Security

While certain parallelization and high performance library capabilities still require lowering the security threshold within a cluster, Warewulf strives to support good security practices within the cluster wherever possible.

Provisioning Security

Provisioning is, by default, a relatively “insecure” process: there is generally nothing preventing a user on a cluster node from spoofing a provision request and downloading the node image and overlays for inspection. If any of these include secrets (e.g., private keys) they are at risk of exposure.

There are multiple ways to secure the Warewulf provisioning process:

  • The best way to secure the provisioning process is to dedicate a vLAN specifically for provisioning, and then not make that vLAN available in the provisioned environment. Warewulf can be used in such an environment (without wwclient) but you must consult your switch documentation and features to implement a default vLAN for provisioning and to ensure that the runtime operating system is configured for a different tagged vLAN once booted.

  • Warewulf can leverage hardware “asset tags” which almost all vendors support. This is a configurable firmware string that is accessible only via root or physical access. During provisioning (as well as post provisioning via wwclient) Warewulf sends the detected asset tag to the Warewulf server as a “shared secret” token. If the node is also configured with an asset key on the Warewulf server (e.g., via wwctl node set --assetkey "..."), the Warewulf server will only respond to requests with a matching asset tag.

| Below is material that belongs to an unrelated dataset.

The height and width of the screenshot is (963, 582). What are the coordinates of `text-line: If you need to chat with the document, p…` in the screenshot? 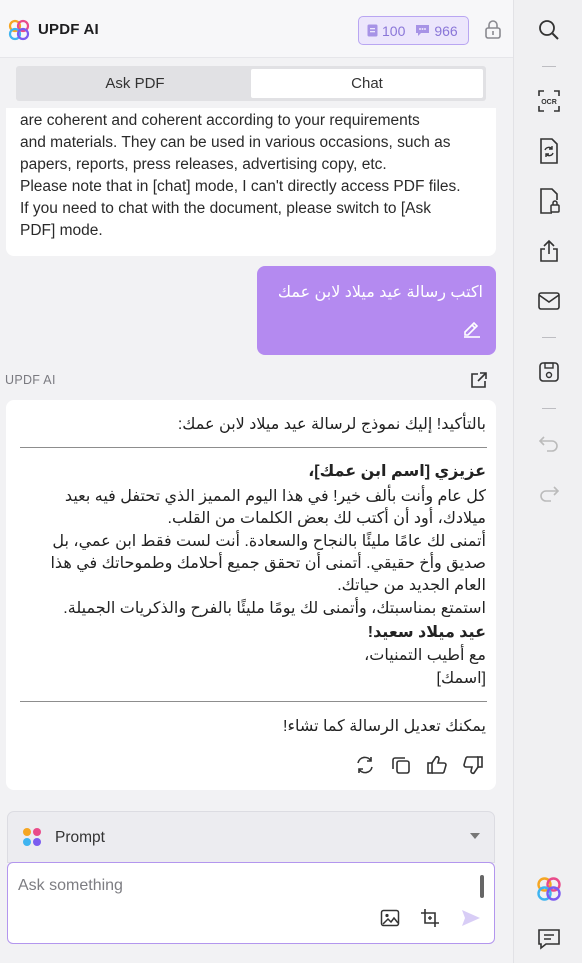 It's located at (226, 208).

  • If the Warewulf server is configured with warewulf:secure: true, then it will only provide the runtime overlay to a wwclient communicating from a privileged (< 1024) TCP port. This prevents unprivileged cluster users from being able to retrieve the runtime overlay.

  • When the nodes are booted via shim and grub Secure Boot can be enabled. This means that the nodes only boot the kernel which is provided by the distributor and also custom complied modules can’t be loaded.

  • TLS (transport layer security) can be enabled for the Warewulf server. When enabled, HTTPS is used when transferring runtime overlays. The kernel and system image are always transferred unencrypted.

SELinux

The Warewulf server can be run with SELinux enabled in “targeted” and “enforcing” mode.

For more information about running SELinux-enabled cluster node images, see SELinux-Enabled Images.

firewalld

If the Warewulf server is running firewalld, the following services must be added for them to function:

firewall-cmd --permanent --add-service=warewulf
firewall-cmd --permanent --add-service=dhcp
firewall-cmd --permanent --add-service=nfs
firewall-cmd --permanent --add-service=tftp
firewall-cmd --reload

Note

The DHCP, TFTP, and NFS services may be managed manually, apart from the Warewulf server. In that case, they may be omitted from the firewalld configuration on the Warewulf server; but they must be accessible from where they are served.

nftables

If the Warewulf server is running nftables directly, without firewalld, ensure that TCP port 9873 must be permitted for cluster nodes to communicate with the Warewulf server.

nft add rule inet filter input tcp dport 9873 accept
nft list ruleset >/etc/nftables.conf
systemctl restart nftables

TLS / HTTPS

TLS can be enabled by setting tls: true in the Warewulf server configuration.

warewulf:
  tls: true
  tls port: 9874

This enables an HTTPS server on the TLS port (default: 9874). A key and self-signed certificate can be created with wwctl configure tls.

By default, the key and certificate are stored in /etc/warewulf/tls/.

You can also import your own keys with wwctl configure tls --import.

If HTTPS is enabled the delivery of the runtime overlay is disabled over HTTP, and the runtime overlay is only retrieved by wwclient.

To additionally require TLS for access to the REST API, set tls: true under the api: section:

api:
  enabled: true
  tls: true

When api: tls is set, the REST API rejects plain-HTTP requests.